1892–1989

"Life in a sterile environment - whether physical, chemical, biological or psychological - is both improbable and undesirable."
—Abel Wolman

Decades before the nation's environmental movement, Abel Wolman combined engineering with public health and hygiene into the field that came to be known as sanitary engineering. He developed globally implemented procedures for water and sewage chlorination and disinfection, and influenced federal policy concerning water pollution control and management.
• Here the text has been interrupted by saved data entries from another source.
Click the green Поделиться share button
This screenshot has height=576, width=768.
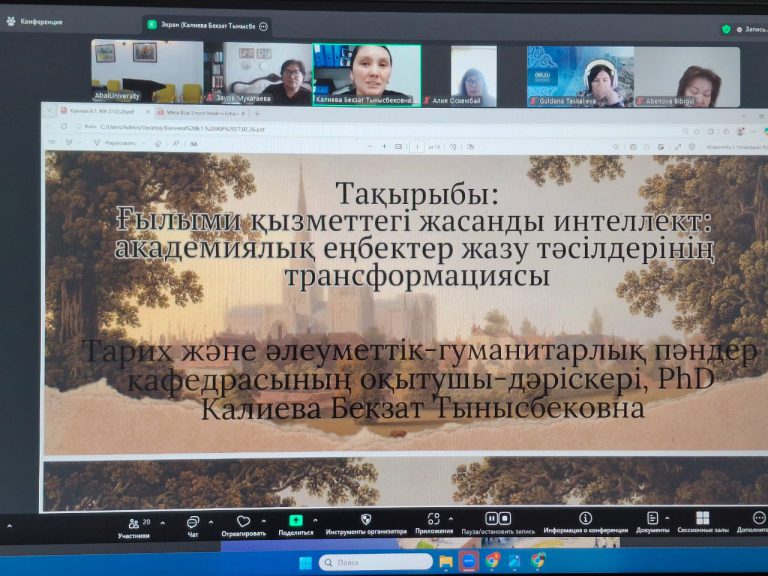point(295,521)
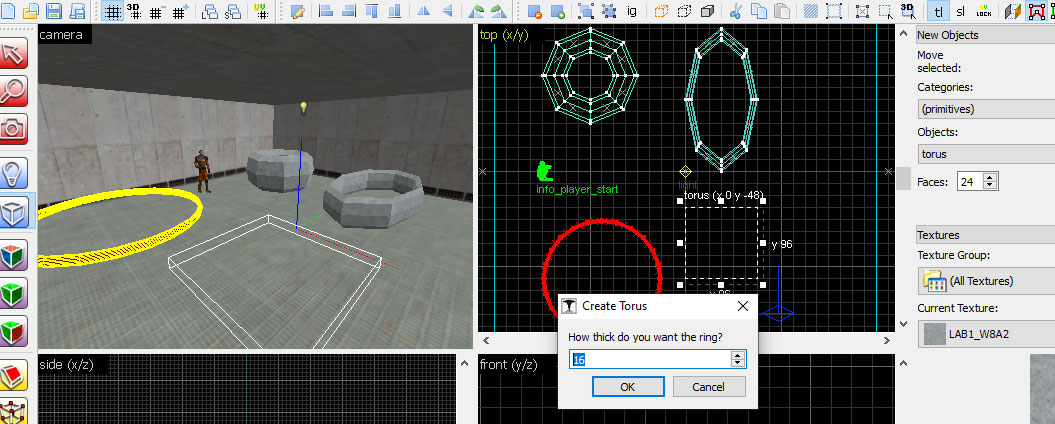Click the Faces count spinner arrows
Image resolution: width=1055 pixels, height=424 pixels.
990,182
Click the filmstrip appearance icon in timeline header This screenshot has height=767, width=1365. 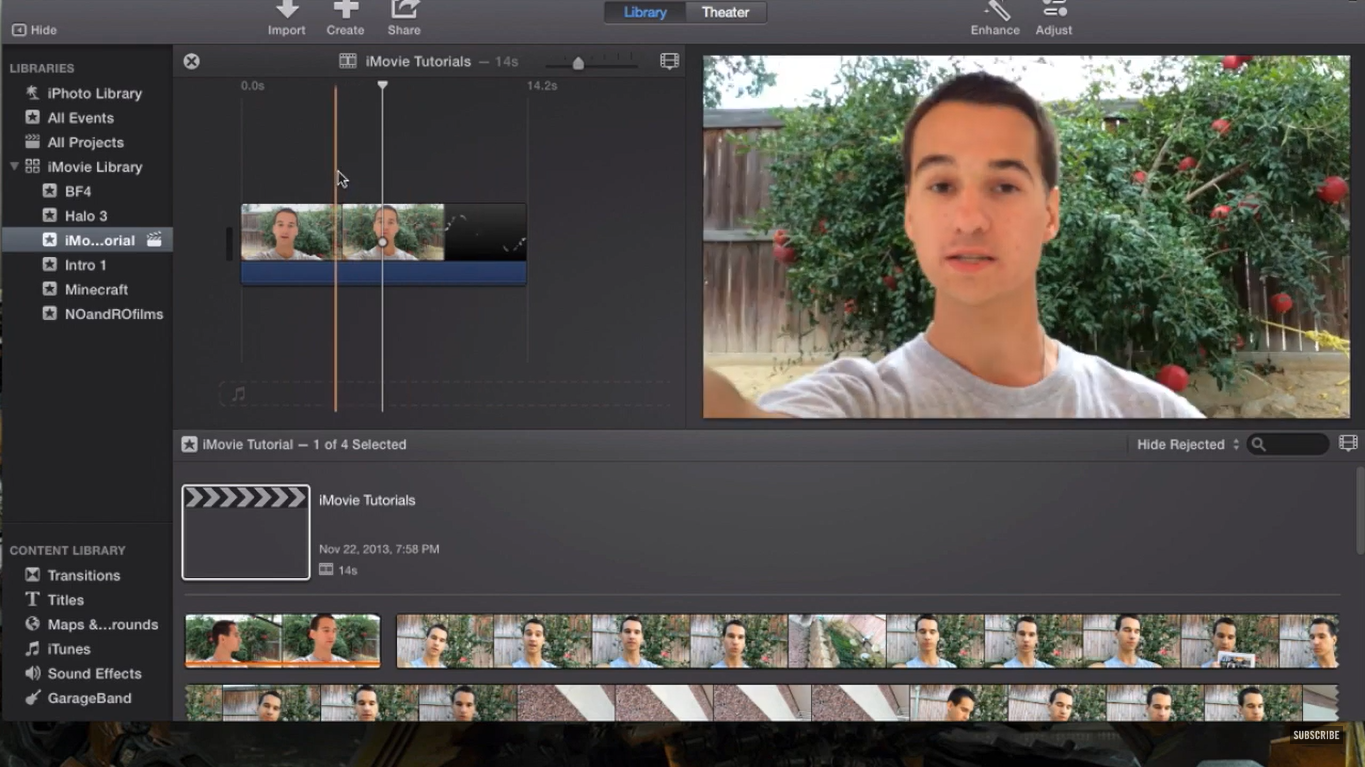tap(668, 61)
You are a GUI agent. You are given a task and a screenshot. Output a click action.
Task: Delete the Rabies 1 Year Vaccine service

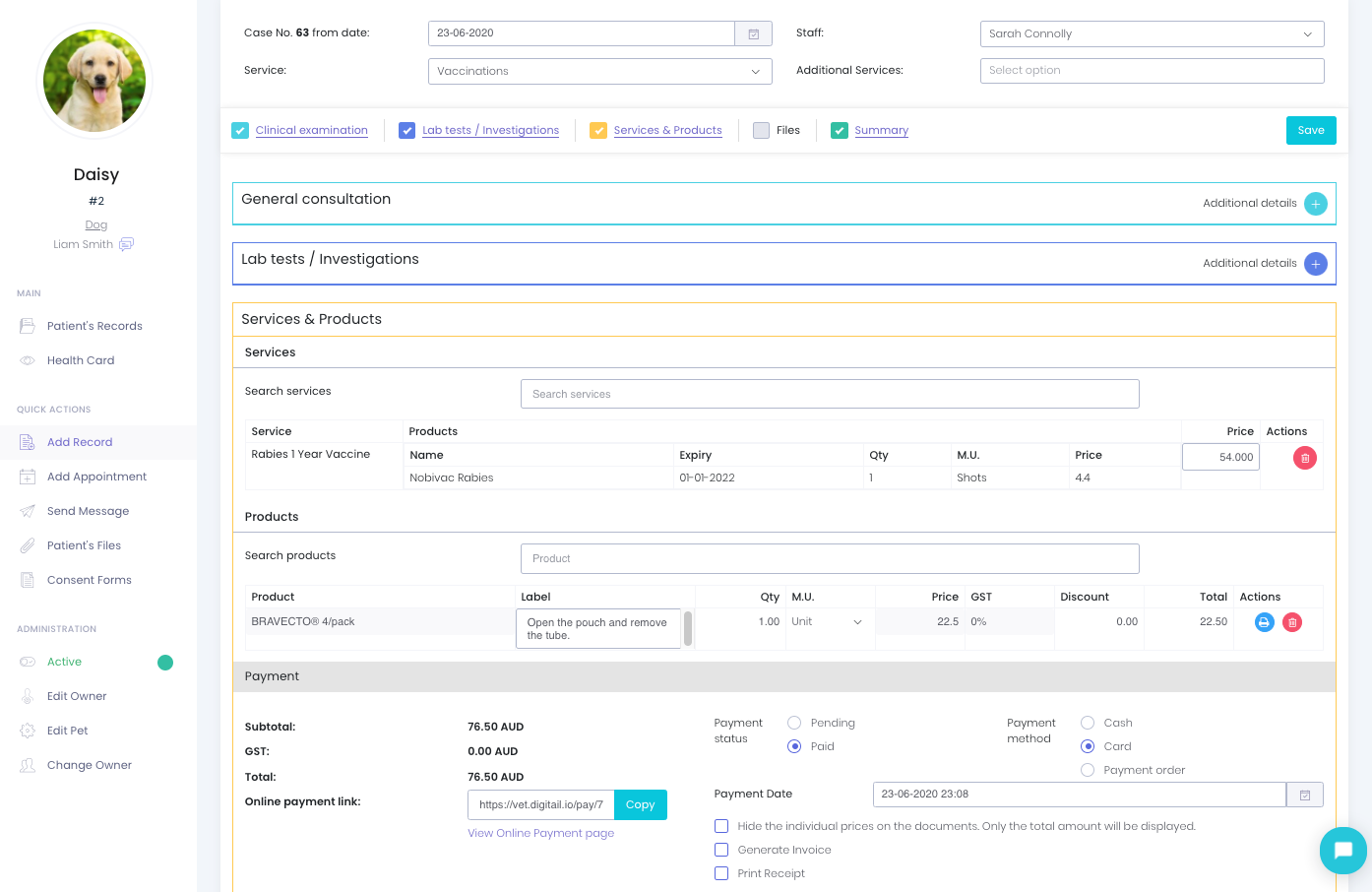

Abel Wolman was born in Baltimore, Maryland in 1892, and for the next 96 years remained connected to his city of birth. Abel was one of six children of Polish-Jewish immigrant parents. Though he hoped to be a physician, his parents encouraged him to study engineering. In 1915 Wolman was the fourth person to receive a BS degree from The Johns Hopkins University's new School of Engineering. While a student at Hopkins, Wolman participated in a pollution study of the Potomac River for the U.S. Public Health Service. This led after graduation to an engineering position with the Maryland State Health Department.

In 1918 Wolman teamed up with classmate and chemist Linn Enslow and began experimenting with the application of chlorine to water as a means to eliminate pathogens. Although scientists had experimented with the hazardous chemical as far back as the 1880s, by 1923 Wolman and Enslow determined the absorption rate of chlorine in water and then devised a standard formula permitting the proper amount of the chemical based on a variety of factors including bacterial content, acidity and desired taste and purity. Wolman applied the technique to Maryland drinking water, and by 1930, typhoid cases alone had dropped 92 percent. The success of the chlorination technique catapulted the young engineer's career, and by his mid-thirties Wolman simultaneously chaired the state Planning Commission in charge of capital improvements, served both the Federal Emergency Administration and the Public Works Administration as chief engineer in Delaware and Maryland, and edited the Journal of the American Water Works Association and the American Journal of Public Health. His official positions involved him in projects as diverse as the Gunpowder-Montebello water tunnel, the Montebello Filtration Plant, the Friendship Airport, the Frederick's sewage treatment system, and the Prettyboy and Liberty reservoirs. In 1937 Wolman joined the faculty at Johns Hopkins and eventually chaired both the Engineering and Public Health Departments.

During his academic career one of his goals was to promote the cross-fertilization of the two academic disciplines, and he eventually established the Department of Sanitary Engineering. For the remainder of his career Wolman remained a consultant to the U.S. Public Health Service and to over 50 foreign governments. In 1946 Wolman served as a delegate to the founding conference of the World Health Organization (WHO) and argued for the inclusion of environmental health in the organization's constitution. He was one of the first engineers interested in the public health implications of nuclear power, and during the New York City water shortages in 1951 and 1965 he helped alleviate the crises by means of purified water from the Hudson River. During the twilight of his career, Wolman encouraged tougher standards on unproven synthetic organic chemicals. Shifting from his earlier belief that chemicals be permissible in water supplies until scientific evidence proved them harmful, Wolman bluntly stated at a variety of conferences," Let's stop demanding proof. We can't wait." A plaque on the wall at the Public Works Museum in Baltimore simply states, "Dr. Abel Wolman, Friend of the Thirsty."